O Paraguai adotou medidas rápidas e duras de confinamento alguns dias após o primeiro caso ter sido detectado, em 7 de março. O saldo tem sido positivo. Até sexta-feira, o país tinha 563 contaminações e 293 mortes por covid-19 – uma boa parte deles, de brasileiros que cruzaram a fronteira, segundo o governo.
Na Colômbia, o presidente conservador, Iván Duque, não manifestou preocupação publicamente com o Brasil, mas a apreensão existe, segundo Julián Fernández Niño, epidemiologista da Universidade Nacional en Bogotá. “Em um mundo globalizado, a resposta para a pandemia não pode ser fechar as fronteiras”, disse Niño ao diário argentino La Nación. “O Brasil é um país de grande desenvolvimento científico, mas existe uma posição anticientífica de seu governo no combate ao vírus.”
Até a Venezuela, cujo sistema de saúde anda à beira do colapso, expressou preocupação. Na semana passada, em pronunciamento na TV estatal, o presidente Nicolás Maduro prometeu reforçar a segurança na fronteira. “Vamos garantir um cerco epidemiológico, sanitário e militar”, afirmou o líder chavista.
O governo conservador da Bolívia, comandado por Jeanine Áñez, que também adotou medidas duras de isolamento, preferiu não julgar a estratégia brasileira. O ministro da Defesa, Fernando López, porém, admitiu na semana passada que o avanço da pandemia no Brasil pode prejudicar a retomada das atividades econômicas no país. “Se continuarmos sendo flexíveis, de nada adiantará a quarentena que fizemos na Bolívia.”
Ministério da Agricultura diz manter diálogo com vizinhos
Ainda que autoridades de Argentina, Paraguai e Uruguai tenham manifestado preocupação com o avanço do vírus no Brasil, o Ministério da Agricultura, Pecuária e Abastecimento afasta qualquer possibilidade de isolamento do País. Segundo a pasta, a ministra Tereza Cristina tem boa relação com autoridades dos países vizinhos.
Além disso, diz o ministério, um documento, com novas diretrizes e recomendações para evitar qualquer interrupção no trânsito e no abastecimento do Brasil, está em vigência desde 31 de março. A publicação detalha práticas para desinfetar as unidades de transporte e traz uma lista de recomendações para os transportadores que cruzam as fronteiras.

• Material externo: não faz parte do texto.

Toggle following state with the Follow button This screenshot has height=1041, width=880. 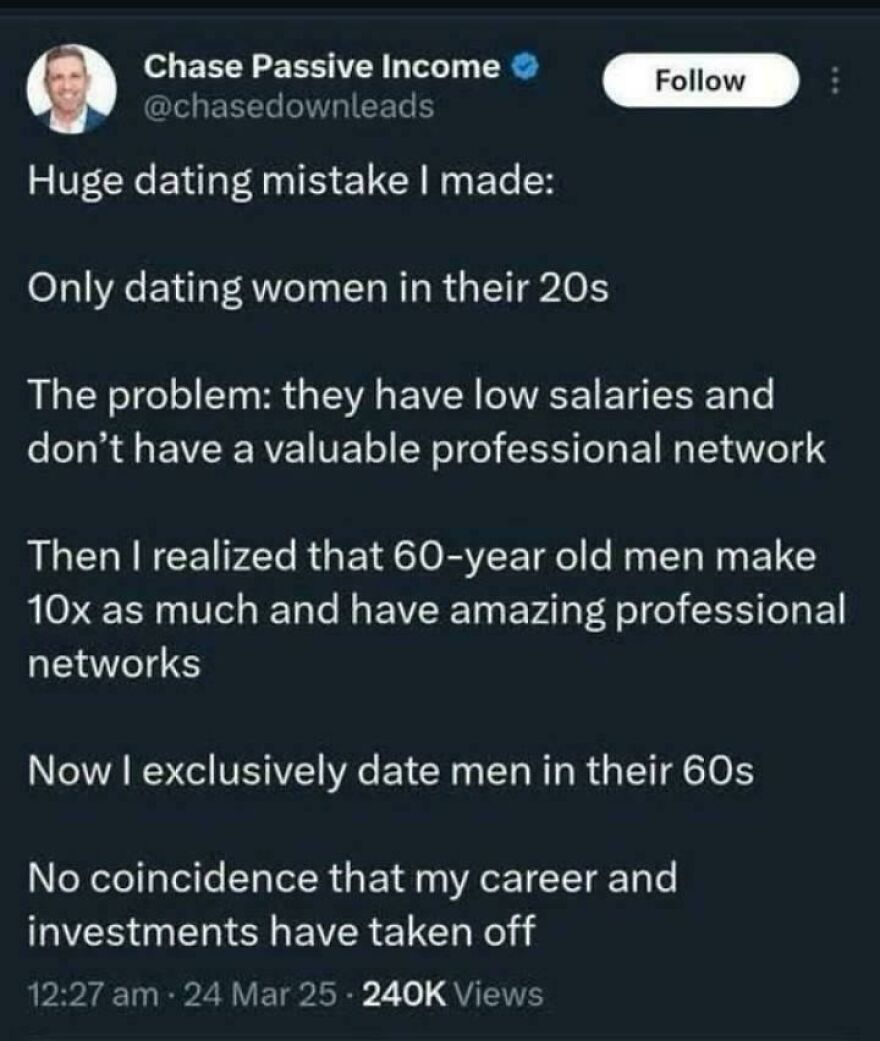(x=700, y=80)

Ainda segundo o ministério, 25 ministros da Agricultura de países da América Latina e do Caribe assinaram um acordo para manter funcionando as cadeias nacionais, regionais e globais de abastecimento.
“Temos tomado medidas assertivas para garantir o abastecimento. Nós e nossos parceiros. Temos defendido a necessidade de manter o comércio fluindo e não chegou a nós nenhuma sinalização de que haverá restrição”, afirmou Flávio Betarello, secretário adjunto de Comércio e Relações Internacionais do Ministério da Agricultura. “O que estão vigentes são as recomendações refletidas nesse documento. Podemos garantir que não faltará comida nas prateleiras do Brasil nem dos parceiros.”
Priscila Rech, adida agrícola do Brasil na Argentina, explicou que, mesmo com a pandemia, os dois países trabalham na área do agronegócio de forma coordenada para evitar desabastecimentos e restrições no comércio de produtos essenciais. Rech citou o trigo – produto em que o Brasil não é autossuficiente – como exemplo de exportações que continuam fluindo. Em março, a Argentina foi o 16.º mercado mais importante para o agronegócio do Brasil – com faturamento próximo a US$ 100 milhões (R$ 573 milhões) em exportações.
Um ex-ministro da Agricultura, ouvido reservadamente pelo Estado, afirmou que não é de interesse de nenhum país da América Latina reduzir o fluxo de comércio com o Brasil. “Entre estar preocupado e tomar alguma medida tem muita distância.”
“O comércio está fluindo normalmente entre nossos parceiros”, disse Camila Sande, coordenadora de Relações Internacionais da Confederação Nacional da Agricultura e Pecuária.
Procurado, o Itamaraty disse que não comentaria “declarações de autoridades estrangeiras”.